A pesar de que todavía el gobierno no definió el formato de esa medida -se manejan varias alternativas-, el temor a que para fin de año recrudezca el combate de las tribus duras contra Kirchner, obligó a los funcionarios a apurar la discusión sobre el formato final de ese perdón.

En rigor, antes el propio Kirchner debe anudar una decisión de fondo: si efectivamente, más allá de las promesas públicas de desprocesamiento que inició el 25 de mayo en su discurso de asunción y luego ratificó, llegará a tomar cuerpo su oferta descriminalizadora.

Lo hizo, tras la crisis por el Ministerio de Trabajo, ante Hebe de Bonafini, Luis D'Elía (FTV-CTA), Juan Carlos Alderete de la CCC y una delegación de la MTD Aníbal Verón.

• Criterio

Esa indefinición abre brechas en el Ejecutivo sobre qué criterio priorizar respecto al tema. «Perdonar a los piqueteros puede darnos calma por un tiempo, pero también enojar a mucha gente que se enoja o asusta con los piquetes» reveló ayer una fuente del gobierno.

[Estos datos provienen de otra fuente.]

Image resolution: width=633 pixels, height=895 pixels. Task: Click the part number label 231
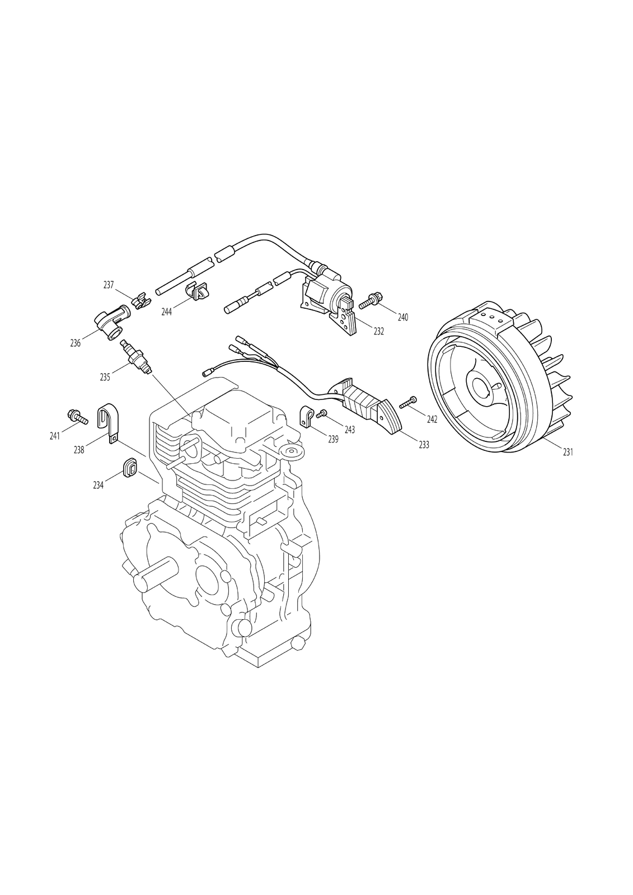point(568,453)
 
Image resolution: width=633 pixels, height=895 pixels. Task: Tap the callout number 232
point(379,331)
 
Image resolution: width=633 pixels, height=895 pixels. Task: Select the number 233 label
point(424,444)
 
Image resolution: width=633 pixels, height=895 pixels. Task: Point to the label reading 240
point(402,317)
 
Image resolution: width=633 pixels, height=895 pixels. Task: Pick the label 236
point(75,343)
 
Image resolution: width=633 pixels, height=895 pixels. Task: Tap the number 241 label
point(54,436)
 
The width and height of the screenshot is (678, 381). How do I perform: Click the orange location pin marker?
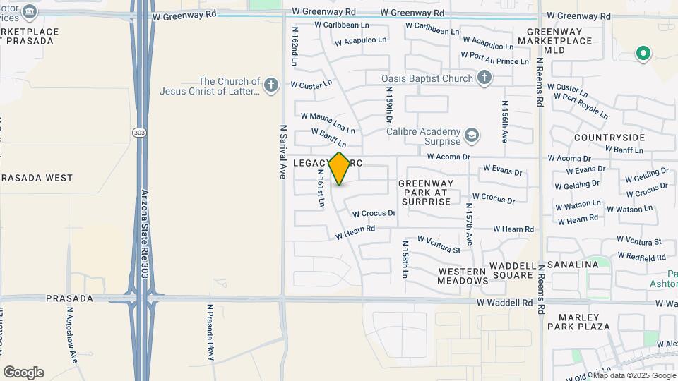(340, 168)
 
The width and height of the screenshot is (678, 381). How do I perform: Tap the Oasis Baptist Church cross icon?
(484, 78)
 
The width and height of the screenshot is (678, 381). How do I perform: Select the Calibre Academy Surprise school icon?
(470, 134)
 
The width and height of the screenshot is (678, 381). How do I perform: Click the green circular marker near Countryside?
(643, 53)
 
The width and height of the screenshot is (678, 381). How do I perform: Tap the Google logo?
(23, 372)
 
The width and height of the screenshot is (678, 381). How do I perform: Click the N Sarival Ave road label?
(282, 152)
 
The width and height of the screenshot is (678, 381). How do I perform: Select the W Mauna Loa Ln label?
(328, 121)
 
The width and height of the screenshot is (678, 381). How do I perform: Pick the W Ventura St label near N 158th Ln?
(439, 244)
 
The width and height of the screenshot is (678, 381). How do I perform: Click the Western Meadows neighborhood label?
(463, 276)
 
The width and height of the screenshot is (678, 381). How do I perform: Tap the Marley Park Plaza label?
(578, 322)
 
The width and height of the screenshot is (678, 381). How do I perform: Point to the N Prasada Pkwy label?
(210, 332)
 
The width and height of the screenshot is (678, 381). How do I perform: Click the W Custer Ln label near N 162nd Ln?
(311, 85)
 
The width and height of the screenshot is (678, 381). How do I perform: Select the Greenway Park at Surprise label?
(424, 192)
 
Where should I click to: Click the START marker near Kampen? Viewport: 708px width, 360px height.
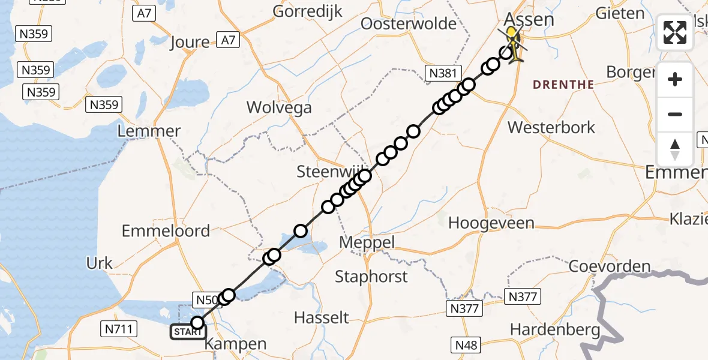point(188,331)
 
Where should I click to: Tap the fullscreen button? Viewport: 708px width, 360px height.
point(675,32)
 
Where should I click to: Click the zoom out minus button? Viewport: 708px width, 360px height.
point(675,115)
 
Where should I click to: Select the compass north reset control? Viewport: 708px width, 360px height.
point(675,149)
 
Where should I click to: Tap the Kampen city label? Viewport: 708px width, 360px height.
point(235,344)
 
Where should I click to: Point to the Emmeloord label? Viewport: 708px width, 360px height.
point(166,231)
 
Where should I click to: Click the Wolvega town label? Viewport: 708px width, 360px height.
point(280,108)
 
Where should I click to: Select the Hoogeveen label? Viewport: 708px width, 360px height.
point(491,223)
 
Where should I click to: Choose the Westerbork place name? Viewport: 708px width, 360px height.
point(551,127)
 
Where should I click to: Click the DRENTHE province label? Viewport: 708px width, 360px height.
point(563,85)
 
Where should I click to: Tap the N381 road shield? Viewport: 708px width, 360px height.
point(443,74)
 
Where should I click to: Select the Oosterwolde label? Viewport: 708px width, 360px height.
point(408,24)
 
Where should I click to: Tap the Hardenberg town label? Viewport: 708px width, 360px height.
point(555,329)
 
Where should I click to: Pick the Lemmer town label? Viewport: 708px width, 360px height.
point(150,131)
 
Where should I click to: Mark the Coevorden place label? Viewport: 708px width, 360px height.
point(609,266)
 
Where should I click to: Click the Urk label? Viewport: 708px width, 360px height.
point(100,263)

Sin embargo, desde un ala técnica, advierten que «por ahora el Presidente sólo pidió armar la comisión para buscar una propuesta contra la criminalización de la protesta social». En rigor,
la duda es ver qué formato se le da al «perdón piquetero» que beneficiaría a 3.000 procesados.

Por lo pronto, fuentes del gobierno dijeron ayer que
ni el proyecto de amnistía impulsado por un grupo de legisladores y organizaciones de Derechos Humanos ni el de la CTA que propone «desprocesar», encarnan la idea del Presidente.

En cambio, aunque no hay una sola postura al respecto, las alternativas que baraja el gobierno pasan por dos líneas:

• Un indulto, facultad presidencial que no requiere, como una amnistía, apoyo parlamentario. A Kirchner no le termina de agradar, pero es motivo de análisis sobre todo porque urgido por la presión piquetera y ante la amenaza de incidentes, el Presidente podría blandir esa medida para calmar -o intentar-a las organizaciones más duras. Los detractores de este mecanismo arguyen una cuestión legal -no se puede indultar a procesados, algo que hizo
Carlos Menem y antes Roberto Viola-y otra política: indultar anula la pena, pero no exime de culpa lo que daría a entender que los piqueteros fueron «culpables» y Kirchner los absolvió.

• Una ley que declare la extinción de las causas penales en las que aparecen procesados los piqueteros. Como actor público, el Estado podría dictar una norma que anule las acciones penales ocurridas en un período determinado de tiempo y vinculados a determinados casos. En ese caso,
los procesados quedarían «limpios» porque las imputaciones anteriores perderían validez.

De todos modos, ambas opciones no incluyen un reclamo uniforme de las organizaciones tanto duras como blandas para que las acciones futuras de los piqueteros tampoco sean pasibles de procesamientos judiciales. La exigencia refiere a una especie de «cobertura» anticipada.

Sobre el punto hay también muchas dudas. Diseñar una ley que declare no punible las acciones penales o contravencionales en determinadas condiciones -por caso protestas callejeras-presenta muchos flancos porque podría ser malinterpretada.